YOUR GOAL ->
Retype the records word for word, starting at the line containing "Click the green checkmark beside Monthly" and ending at the line containing "The height and width of the screenshot is (727, 1538).", with both of those lines included.

□ □ □ □ □ □ □

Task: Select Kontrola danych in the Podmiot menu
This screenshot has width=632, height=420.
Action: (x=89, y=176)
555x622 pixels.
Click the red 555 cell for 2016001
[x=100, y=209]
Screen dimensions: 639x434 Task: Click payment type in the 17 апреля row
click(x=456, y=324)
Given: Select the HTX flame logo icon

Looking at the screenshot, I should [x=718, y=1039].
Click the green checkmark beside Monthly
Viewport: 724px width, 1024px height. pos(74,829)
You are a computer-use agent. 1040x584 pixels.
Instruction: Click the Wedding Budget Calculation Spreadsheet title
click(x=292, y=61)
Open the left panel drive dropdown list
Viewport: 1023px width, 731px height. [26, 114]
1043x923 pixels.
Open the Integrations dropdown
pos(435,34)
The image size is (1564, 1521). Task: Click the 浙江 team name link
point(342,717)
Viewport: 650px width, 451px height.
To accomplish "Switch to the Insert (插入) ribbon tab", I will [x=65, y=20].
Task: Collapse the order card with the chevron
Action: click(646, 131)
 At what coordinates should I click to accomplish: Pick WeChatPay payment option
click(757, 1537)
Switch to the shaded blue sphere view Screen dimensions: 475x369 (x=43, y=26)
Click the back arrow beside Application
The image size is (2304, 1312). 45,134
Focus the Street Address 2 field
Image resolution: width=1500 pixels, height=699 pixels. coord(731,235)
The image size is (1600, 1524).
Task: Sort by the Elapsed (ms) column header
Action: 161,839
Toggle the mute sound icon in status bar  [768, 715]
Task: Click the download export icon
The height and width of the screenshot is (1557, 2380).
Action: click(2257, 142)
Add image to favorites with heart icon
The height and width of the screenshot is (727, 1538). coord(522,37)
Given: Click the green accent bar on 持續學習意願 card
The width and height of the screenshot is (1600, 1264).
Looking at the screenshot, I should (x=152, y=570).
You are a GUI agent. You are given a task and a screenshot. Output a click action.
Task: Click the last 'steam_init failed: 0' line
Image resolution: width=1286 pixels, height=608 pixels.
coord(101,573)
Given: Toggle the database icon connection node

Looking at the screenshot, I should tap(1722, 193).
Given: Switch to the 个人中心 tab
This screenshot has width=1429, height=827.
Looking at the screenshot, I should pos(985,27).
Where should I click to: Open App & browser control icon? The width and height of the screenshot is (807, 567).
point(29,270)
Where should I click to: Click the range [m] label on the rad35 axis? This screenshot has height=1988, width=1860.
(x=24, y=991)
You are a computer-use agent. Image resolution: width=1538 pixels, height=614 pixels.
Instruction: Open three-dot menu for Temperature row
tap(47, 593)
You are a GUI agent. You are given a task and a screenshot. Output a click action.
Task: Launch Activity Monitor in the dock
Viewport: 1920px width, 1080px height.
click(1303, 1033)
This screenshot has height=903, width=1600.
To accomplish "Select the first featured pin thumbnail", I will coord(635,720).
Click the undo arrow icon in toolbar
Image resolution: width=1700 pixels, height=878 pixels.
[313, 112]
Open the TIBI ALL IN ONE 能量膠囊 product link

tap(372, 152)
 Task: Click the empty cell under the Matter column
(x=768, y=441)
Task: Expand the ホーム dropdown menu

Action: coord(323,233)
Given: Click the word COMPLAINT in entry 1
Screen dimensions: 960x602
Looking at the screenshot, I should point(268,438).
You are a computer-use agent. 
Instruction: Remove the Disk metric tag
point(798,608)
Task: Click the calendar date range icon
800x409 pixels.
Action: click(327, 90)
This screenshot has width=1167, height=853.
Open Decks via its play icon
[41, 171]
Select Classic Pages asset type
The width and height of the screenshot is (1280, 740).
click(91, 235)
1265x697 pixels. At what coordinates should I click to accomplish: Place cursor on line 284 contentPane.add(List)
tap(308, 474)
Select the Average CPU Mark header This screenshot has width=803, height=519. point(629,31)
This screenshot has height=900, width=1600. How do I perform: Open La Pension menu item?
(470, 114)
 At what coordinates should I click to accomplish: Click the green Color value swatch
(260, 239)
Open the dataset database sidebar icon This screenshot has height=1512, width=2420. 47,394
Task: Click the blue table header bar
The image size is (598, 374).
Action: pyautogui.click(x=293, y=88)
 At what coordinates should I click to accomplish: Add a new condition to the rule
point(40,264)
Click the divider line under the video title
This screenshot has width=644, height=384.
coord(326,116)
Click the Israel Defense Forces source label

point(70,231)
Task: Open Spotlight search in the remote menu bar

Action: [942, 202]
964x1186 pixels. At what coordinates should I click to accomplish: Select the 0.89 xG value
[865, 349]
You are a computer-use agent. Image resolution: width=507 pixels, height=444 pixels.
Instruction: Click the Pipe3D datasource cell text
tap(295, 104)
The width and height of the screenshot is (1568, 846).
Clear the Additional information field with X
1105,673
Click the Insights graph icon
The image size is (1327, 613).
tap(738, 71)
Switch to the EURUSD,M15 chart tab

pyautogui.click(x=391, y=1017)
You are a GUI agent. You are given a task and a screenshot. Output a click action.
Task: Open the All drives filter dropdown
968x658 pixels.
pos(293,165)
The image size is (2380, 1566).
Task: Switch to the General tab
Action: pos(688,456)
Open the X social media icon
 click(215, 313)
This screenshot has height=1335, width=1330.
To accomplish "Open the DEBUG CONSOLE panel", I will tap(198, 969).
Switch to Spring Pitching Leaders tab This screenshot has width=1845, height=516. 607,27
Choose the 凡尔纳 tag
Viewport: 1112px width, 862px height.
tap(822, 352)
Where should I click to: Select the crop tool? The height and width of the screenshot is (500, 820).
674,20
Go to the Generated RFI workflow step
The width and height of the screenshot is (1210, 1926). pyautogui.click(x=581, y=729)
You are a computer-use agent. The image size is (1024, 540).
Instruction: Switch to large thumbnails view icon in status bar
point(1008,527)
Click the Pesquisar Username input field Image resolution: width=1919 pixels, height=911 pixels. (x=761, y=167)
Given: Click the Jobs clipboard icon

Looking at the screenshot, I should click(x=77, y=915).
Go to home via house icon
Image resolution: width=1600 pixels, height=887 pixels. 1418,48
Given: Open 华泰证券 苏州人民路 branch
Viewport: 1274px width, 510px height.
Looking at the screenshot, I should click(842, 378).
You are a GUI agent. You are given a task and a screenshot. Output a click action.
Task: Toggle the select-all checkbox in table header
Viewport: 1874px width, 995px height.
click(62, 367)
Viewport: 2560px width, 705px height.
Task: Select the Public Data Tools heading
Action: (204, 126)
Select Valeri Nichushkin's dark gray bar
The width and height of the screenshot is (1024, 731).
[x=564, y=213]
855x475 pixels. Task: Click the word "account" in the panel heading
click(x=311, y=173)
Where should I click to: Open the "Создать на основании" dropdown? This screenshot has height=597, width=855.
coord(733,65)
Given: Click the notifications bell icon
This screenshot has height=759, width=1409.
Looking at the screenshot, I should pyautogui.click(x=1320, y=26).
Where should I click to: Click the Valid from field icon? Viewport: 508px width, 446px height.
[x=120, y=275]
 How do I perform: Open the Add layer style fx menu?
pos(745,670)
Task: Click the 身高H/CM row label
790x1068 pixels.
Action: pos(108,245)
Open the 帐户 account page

□ □ □ □ □ □ □

THE RESPONSE ->
Click the green checkmark beside Monthly
Viewport: 724px width, 1024px height. pos(74,829)
You are a computer-use agent. 1040x584 pixels.
Instruction: Click the Wedding Budget Calculation Spreadsheet title
click(x=292, y=61)
Open the left panel drive dropdown list
Viewport: 1023px width, 731px height. [26, 114]
1043x923 pixels.
Open the Integrations dropdown
pos(435,34)
The image size is (1564, 1521). Task: Click the 浙江 team name link
point(342,717)
Viewport: 650px width, 451px height.
To accomplish "Switch to the Insert (插入) ribbon tab", I will [x=65, y=20].
Task: Collapse the order card with the chevron
Action: click(646, 131)
 At what coordinates should I click to accomplish: Pick WeChatPay payment option
click(757, 1537)
Switch to the shaded blue sphere view Screen dimensions: 475x369 (x=43, y=26)
Click the back arrow beside Application
The image size is (2304, 1312). 45,134
Focus the Street Address 2 field
Image resolution: width=1500 pixels, height=699 pixels. coord(731,235)
The image size is (1600, 1524).
Task: Sort by the Elapsed (ms) column header
Action: 161,839
Toggle the mute sound icon in status bar  [768, 715]
Task: Click the download export icon
The height and width of the screenshot is (1557, 2380).
Action: click(2257, 142)
Add image to favorites with heart icon
The height and width of the screenshot is (727, 1538). coord(522,37)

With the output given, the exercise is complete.